My Brother Told Me: "Get a Real Job!"

He dove into his two patty burger with relish, taking a large bite as meat juice ran down his chin.  I picked at my salad.  We sat in silence listening to rock music blaring from the overhead speakers.  I suggested this place, since it was close to my brother's home.  It's rare that I visit and rather than aimlessly drive around the flat, grassy plains of Calgary's suburbs, it seemed a good idea to stop here.

Franchise restaurants all have the same decor nowadays.  The large booths lit with 40 watt bulbs and a lounge area for drinkers.  The maple brown colors, wrought iron and glass -- all fit into the picture of modernity.

It was a bit alien to me since I've been living abroad for three years now.  My world is made up of two-wheeled transportation, exposed pipes in a bathroom and chicken buses.

Our silence wasn't about chewing food and sipping Coca-Cola.  It was tension. 

It began with a question.

"So, how is teaching in China going?"

"Uh fine.  My contract ended with that main unversity and I was kind of scrambling to figure out what to do next.
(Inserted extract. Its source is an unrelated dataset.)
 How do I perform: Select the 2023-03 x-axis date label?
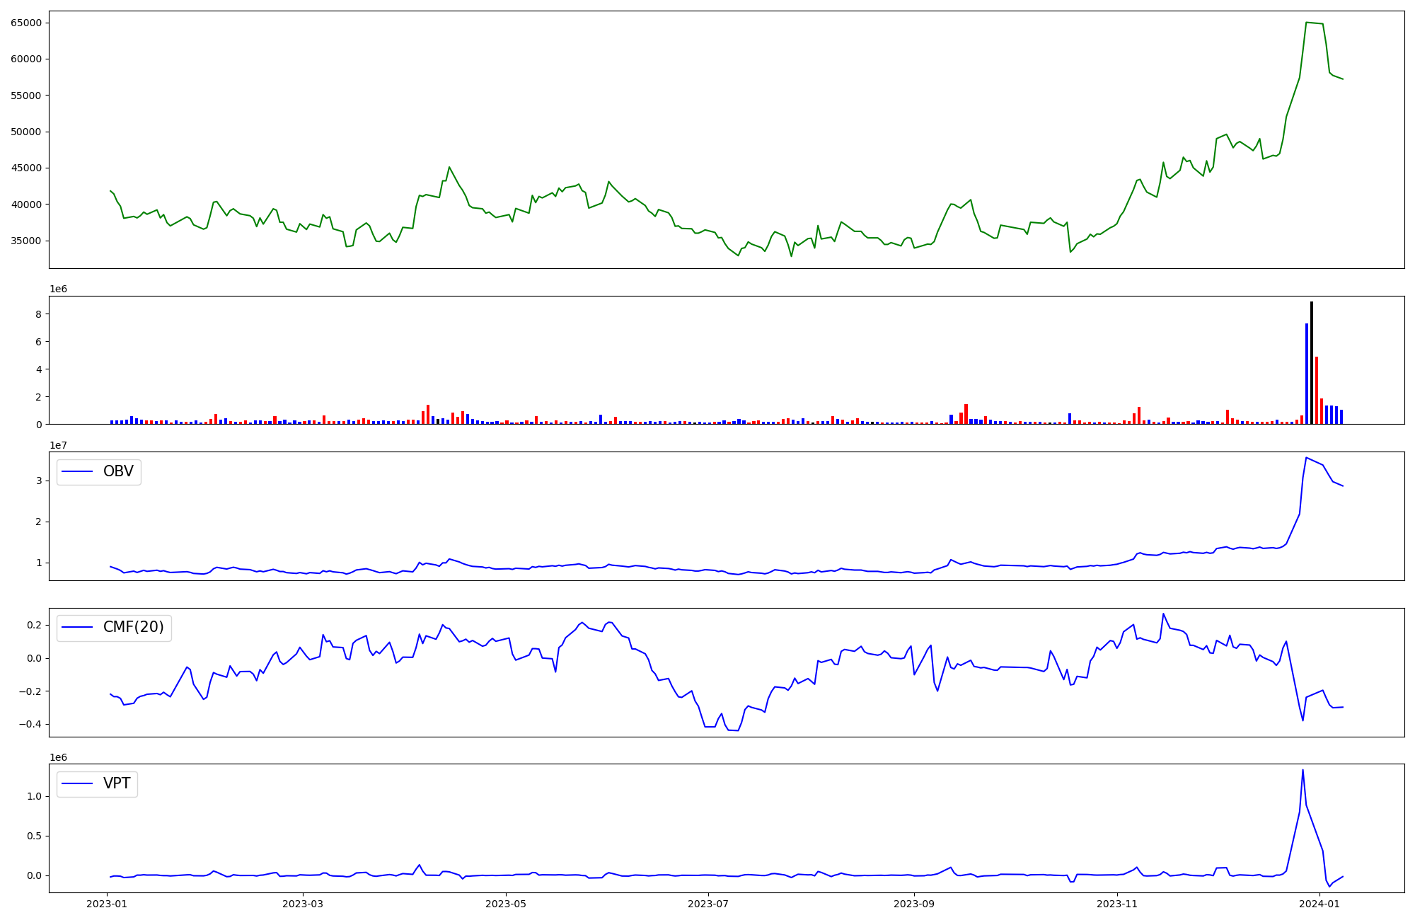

I've got a little debt that I want to clear up.  I applied to a few schools and even interviewed with a school in Japan.  Wouldn't it be cool to live there?  But then that fell through, until I decided to stay at a private college on the same campus."

"Yeah, it worked out  Hmmm.. so yeah, I'm curious, if someone in a similar lifestyle as yours runs out of money, then what do they do?  It seems to me they'd be screwed, you know without any security.  If you're doing a job like that... and you stop working for them or they don't keep you."

Security.  The operative word.  That's when tension rose and blurted from my mouth.

"Your example is no different than someone who is laid off from their job and they don't have any savings.   It would be the same scenario."

So the silence descended.  The air heavy with what we can't say to each other.

With my brother, it's always the implicit meanings.  He tailors his life around investments and always having a job that fulfills that ultimate drive: making the uncertain, certain.

When I first announced to him that I planned to quit my job and travel indefinitely, I didn't hear congratulations or a sense of respect for trying to live my life to the fullest.

"You're older, I'm only concerned about your future."

"Are you going to keep doing this forever?"

I know that deep down he doesn't approve of my lifestyle and this hurts.

As a woman, I made the unusual choice to ignore one template and carve out another, and with this choice, it baffles the people I love the most.

I wonder if it also scares them.  Not because my future hangs in the balance, but because I haven't followed the prescribed formula of how a single woman should behave.

I'm not man-hunting, shopping at Nordstorm's, or bemoaning my vacant womb.  I don't think the fast paced, pressure driven existence in North America is the end all, be all.

If I were a twinkly eyed 25 year old, would my brother give his rubber stamp?  Because by the time 30 hits, dreams are only fantasy.  You can play at them, use this or that to be your muse, but then it's time to get serious.

My 'serious' is accumulating experiences, not money.  Or meeting a local who jazzes me up with a different point of view.  Taking in a slow sunset.  Seeing the splendour of a palace rooted in history.

My dear brother believes there's a single method that rises above the others on how to live or earn.  That a job can't entail many definitions.   That a person's life is lived by one path, instead of hundreds.  

I guess I'll continue to play this role.  His nutjob, wacky sister who lives across the world.  I'll smile patiently at his barbed questions, hug him close when I hop on that flight and let him be who he is.

In the restaurant, ACDC segued into Queen, which broke the silence as we laughed about the memory of our clunky, wooden stereo, how we always fought over what band to play next. I wanted Rick Springfield, he bullied me into Def Leppard.  Such a head-banger.